▶ [To do] Nothing is to be left out: repeat every entry exactly as given.
————————
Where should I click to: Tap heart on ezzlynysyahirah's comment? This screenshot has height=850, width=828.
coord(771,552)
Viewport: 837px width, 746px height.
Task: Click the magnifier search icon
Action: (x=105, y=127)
————————
▶ [Answer for this exercise]
Where should I click to: Tap heart on ezzlynysyahirah's comment? This screenshot has height=850, width=828.
coord(771,552)
Viewport: 837px width, 746px height.
Task: Click the magnifier search icon
Action: (x=105, y=127)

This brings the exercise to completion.